The Sechler and Hynes families came together in the 1920s in Bushwick, Brooklyn where they lived one block apart. Great grandmother Laura Sechler and daughter Ruth lived at 987 Hancock Street while Great grandparents James and Bessie Hynes lived at 1008 with their four children. The Bushwick Avenue Baptist Church, where James was preacher, was another block to the north.
Both families had lived in the neighborhood since at least 1924 (Laura appears on a 1924 voter registration list), Laura and Ruth having lived in various homes since returning to the neighborhood after the 1907 death of husband/father George, the Hynes family having moved there from Freeport in the early 1920’s.

In 1929 we begin to see grandfather Gordon Hynes, at age 21, coming into the limelight as his father’s heir-apparent and a young phenomenon in the Baptist ministry. He was a student at Gordon College north of Boston, a Baptist school. In the summer of 1929 he began making substitute appearances at his father’s Brooklyn church and some Boston-area churches. In the fall of 1929, Gordon took an extended senior-year trip across Europe.




Grandmother Ruth Sechler was also a student at Gordon College, a year behind her future husband. Assuming that Gordon Hynes entered the college in 1925, the two families must have gotten to know each other in Brooklyn in the first half of the 1920s. Mom thinks the initial friendship probably formed between Ruth and the Hynes sisters, Elizabeth (Betty) and Eleanor. Betty was a year older than Ruth (18 months older than Gordon). Eleanor was two years younger. Betty was also a student at Gordon College, the same class as her brother, both graduating in the spring of 1930. Ruth must have followed Betty and/or Gordon to the school, her relationship with Gordon developing in Brooklyn and/or Massachusetts following her initial friendship with Betty.

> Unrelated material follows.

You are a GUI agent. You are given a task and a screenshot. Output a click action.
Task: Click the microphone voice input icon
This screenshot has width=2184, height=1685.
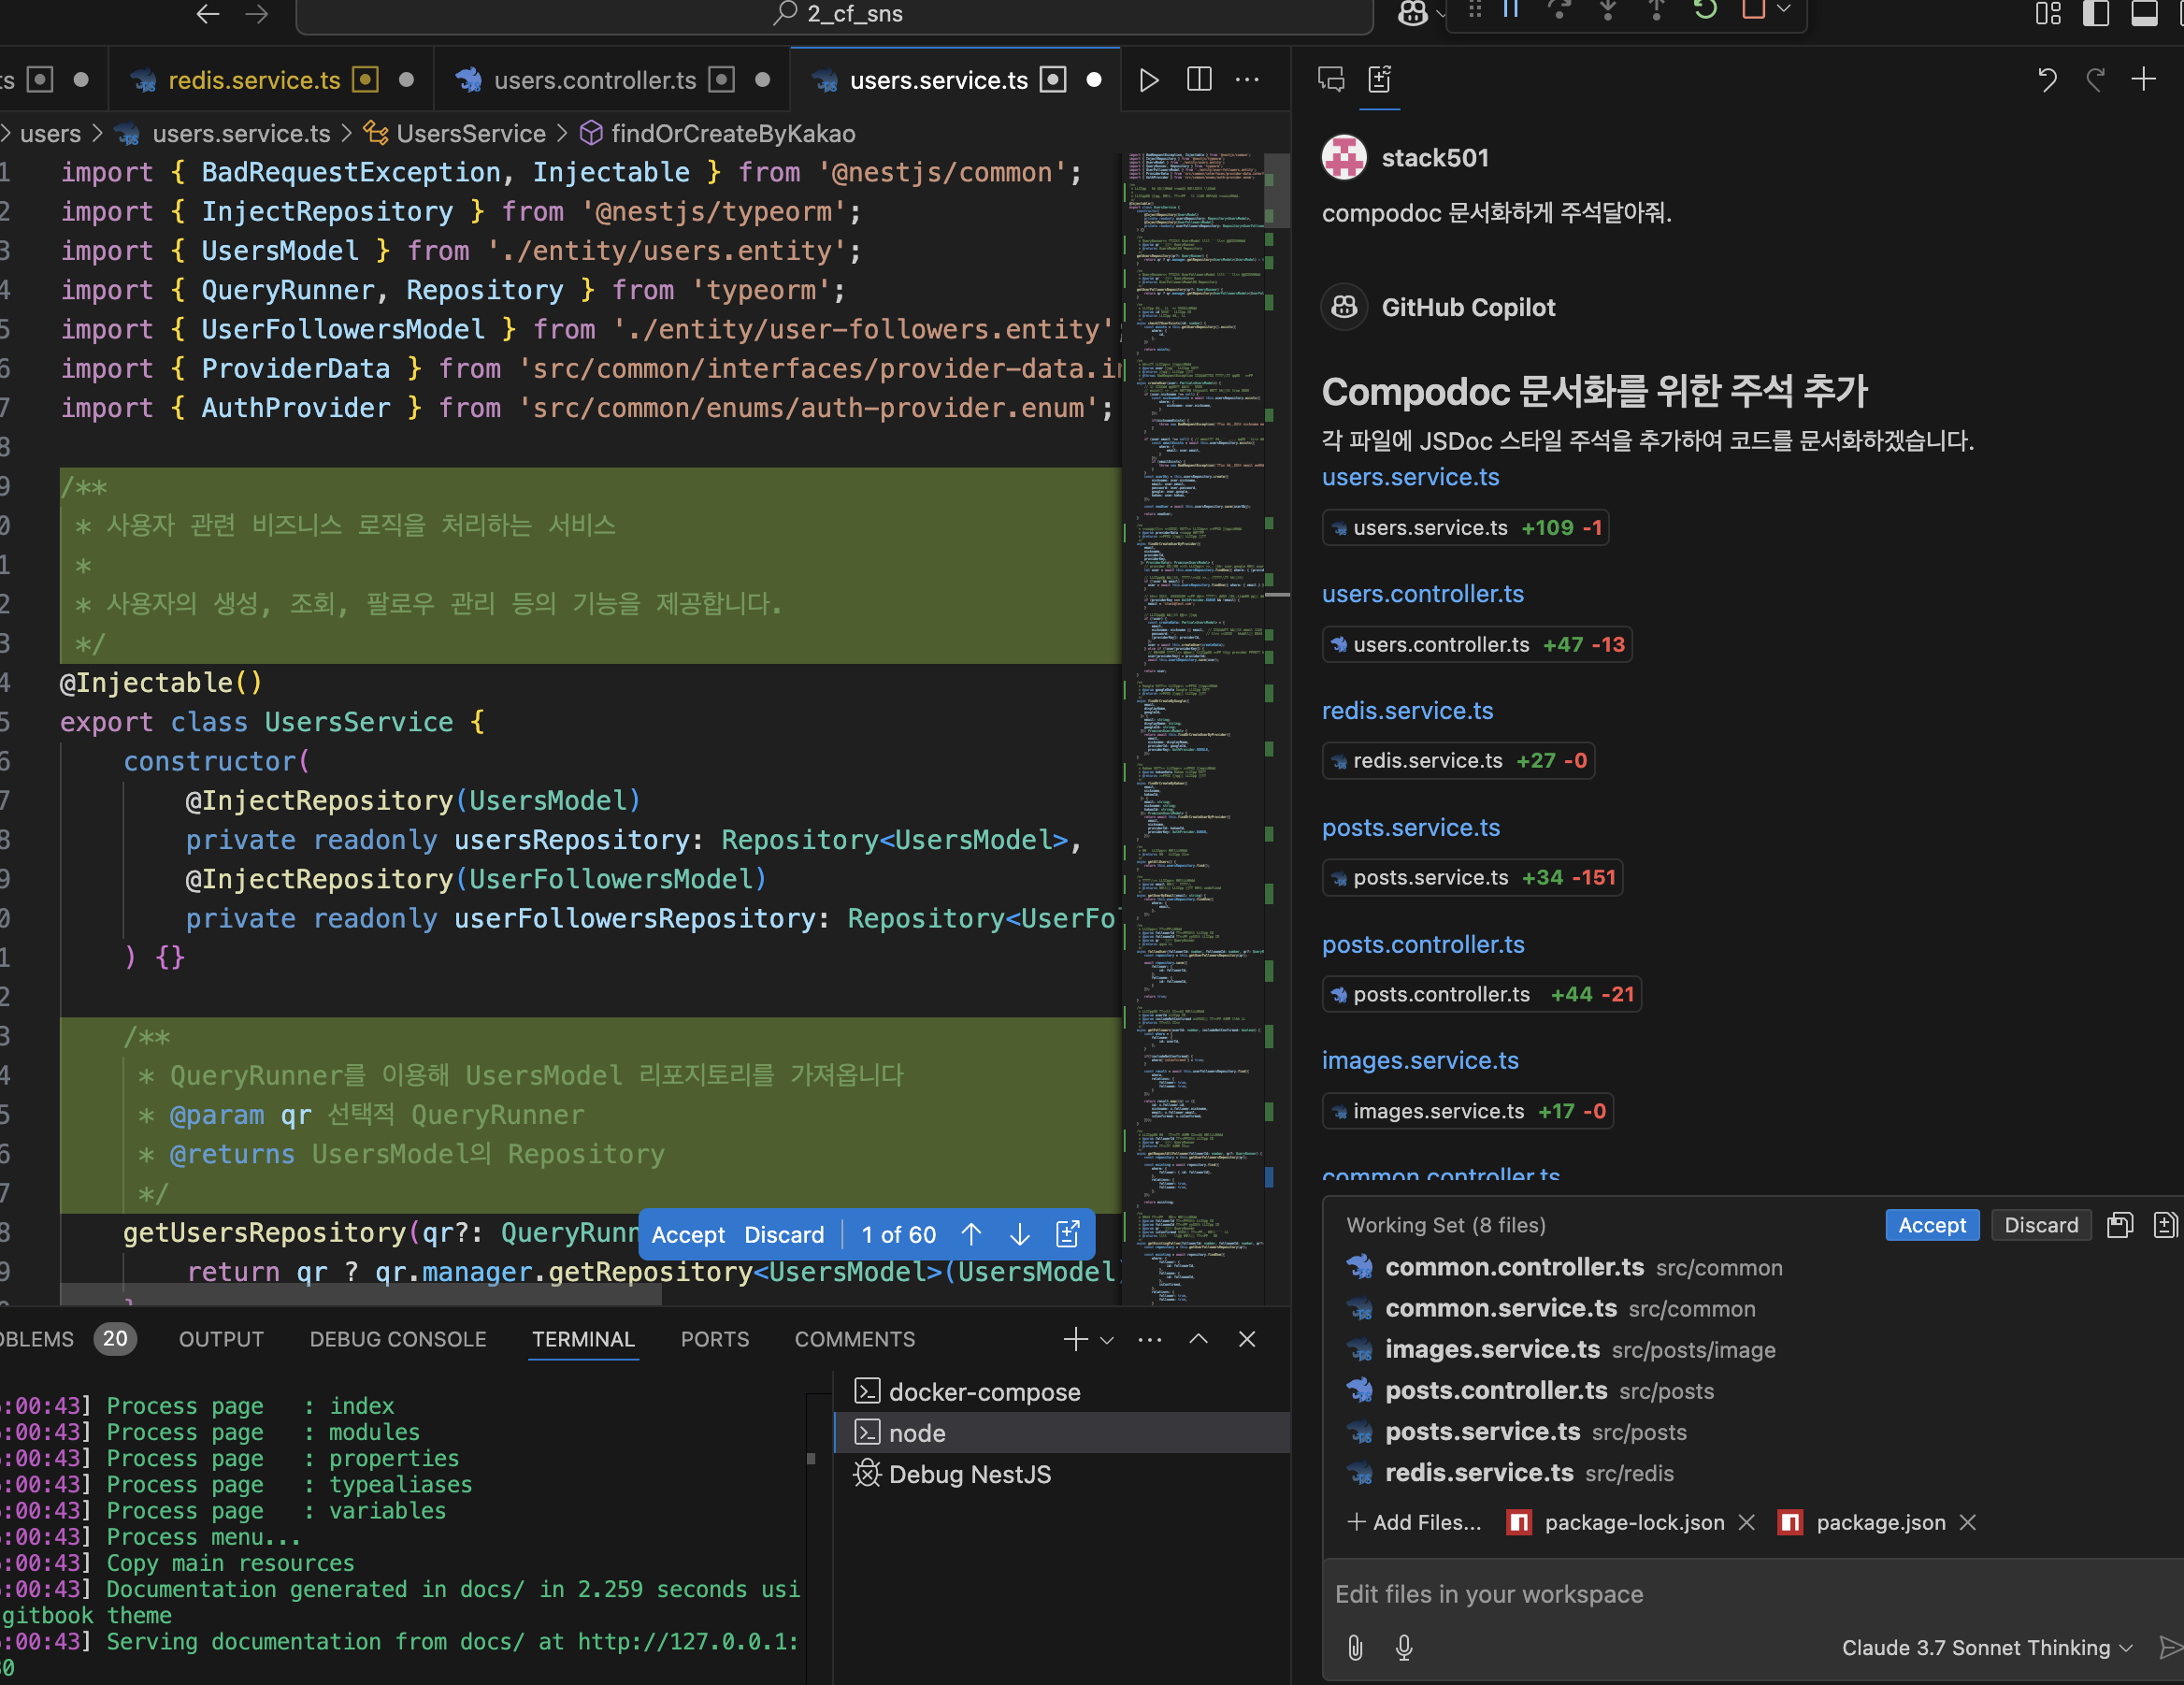tap(1404, 1647)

Following his graduation, Gordon became associated with the First Baptist Church in Freeport, Long Island, where the Pastor, Erwin Dennett, had died in the early summer. This was the same Freeport church that James Hynes had led in 1919 before moving to Brooklyn. Gordon did guest preaching engagements in the summer and by October had been offered the permanent position of minister.


Gordon and Ruth were married the evening of Friday, October 17, 1930 in the Bushwick Avenue church. A brief wedding announcement reveals the odd nature of this wedding service.

Aside from physically taking place in a church, this has all the feel of a City Hall civil ceremony (which surely would have been unthinkable in such a religious family). Some of the rushed nature of this ceremony could perhaps be attributed to the urgency of Gordon needing to move to Freeport and start a new job in a few weeks. However, this does not explain the absence of parents in the church, all three of whom lived blocks away. Mothers Laura Sechler and Bessie Hynes were not present. Father James Hynes does not appear to have been present, let alone involved in conducting the ceremony in his own church.
By November, the new family was living in the Pine Street parsonage in Freeport, next to the church. Ruth never returned to Gordon College to finish her final year of studies. Mom would be born 16 months later.
Whatever circumstances kept Laura from attending her daughter’s wedding service, she was, nevertheless, part of the deal, the bonds between mother and daughter remaining indestructible. Laura moved to Freeport with her daughter and son-in-law and would remain with them for the rest of her life.



When Gordon began his new job as the pastor in Freeport, he had not yet been formally ordained. This was to take place six weeks later at formal ceremonies at the Freeport church.